### Dataset records

_ _ _ _ _ _ _

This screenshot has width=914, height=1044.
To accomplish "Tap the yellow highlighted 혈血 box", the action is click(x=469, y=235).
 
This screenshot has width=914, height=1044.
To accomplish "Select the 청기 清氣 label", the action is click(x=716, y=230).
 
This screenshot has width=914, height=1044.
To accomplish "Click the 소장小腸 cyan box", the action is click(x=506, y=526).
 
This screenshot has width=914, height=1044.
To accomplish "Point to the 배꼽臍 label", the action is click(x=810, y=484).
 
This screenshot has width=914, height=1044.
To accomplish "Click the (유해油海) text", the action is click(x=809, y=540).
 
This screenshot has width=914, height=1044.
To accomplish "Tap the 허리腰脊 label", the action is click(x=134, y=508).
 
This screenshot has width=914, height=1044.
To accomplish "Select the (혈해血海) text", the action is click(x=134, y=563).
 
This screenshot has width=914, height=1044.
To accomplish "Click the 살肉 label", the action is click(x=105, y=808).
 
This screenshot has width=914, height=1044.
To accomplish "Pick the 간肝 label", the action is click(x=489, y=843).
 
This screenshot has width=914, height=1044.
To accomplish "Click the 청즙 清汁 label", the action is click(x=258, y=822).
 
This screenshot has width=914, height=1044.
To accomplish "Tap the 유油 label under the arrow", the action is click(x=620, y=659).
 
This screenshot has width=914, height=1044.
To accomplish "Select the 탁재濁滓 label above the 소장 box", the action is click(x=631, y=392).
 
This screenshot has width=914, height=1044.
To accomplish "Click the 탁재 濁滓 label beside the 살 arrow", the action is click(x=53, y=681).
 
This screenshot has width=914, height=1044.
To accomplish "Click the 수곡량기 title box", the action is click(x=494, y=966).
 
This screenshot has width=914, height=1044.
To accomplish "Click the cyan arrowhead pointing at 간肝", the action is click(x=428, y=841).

_ _ _ _ _ _ _

Quote the lines above word for word.

This screenshot has width=914, height=1044.
To accomplish "Tap the yellow highlighted 혈血 box", the action is click(x=469, y=235).
 
This screenshot has width=914, height=1044.
To accomplish "Select the 청기 清氣 label", the action is click(x=716, y=230).
 
This screenshot has width=914, height=1044.
To accomplish "Click the 소장小腸 cyan box", the action is click(x=506, y=526).
 
This screenshot has width=914, height=1044.
To accomplish "Point to the 배꼽臍 label", the action is click(x=810, y=484).
 
This screenshot has width=914, height=1044.
To accomplish "Click the (유해油海) text", the action is click(x=809, y=540).
 
This screenshot has width=914, height=1044.
To accomplish "Tap the 허리腰脊 label", the action is click(x=134, y=508).
 
This screenshot has width=914, height=1044.
To accomplish "Select the (혈해血海) text", the action is click(x=134, y=563).
 
This screenshot has width=914, height=1044.
To accomplish "Click the 살肉 label", the action is click(x=105, y=808).
 
This screenshot has width=914, height=1044.
To accomplish "Pick the 간肝 label", the action is click(x=489, y=843).
 
This screenshot has width=914, height=1044.
To accomplish "Click the 청즙 清汁 label", the action is click(x=258, y=822).
 
This screenshot has width=914, height=1044.
To accomplish "Tap the 유油 label under the arrow", the action is click(x=620, y=659).
 
This screenshot has width=914, height=1044.
To accomplish "Select the 탁재濁滓 label above the 소장 box", the action is click(x=631, y=392).
 
This screenshot has width=914, height=1044.
To accomplish "Click the 탁재 濁滓 label beside the 살 arrow", the action is click(x=53, y=681).
 
This screenshot has width=914, height=1044.
To accomplish "Click the 수곡량기 title box", the action is click(x=494, y=966).
 
This screenshot has width=914, height=1044.
To accomplish "Click the cyan arrowhead pointing at 간肝", the action is click(x=428, y=841).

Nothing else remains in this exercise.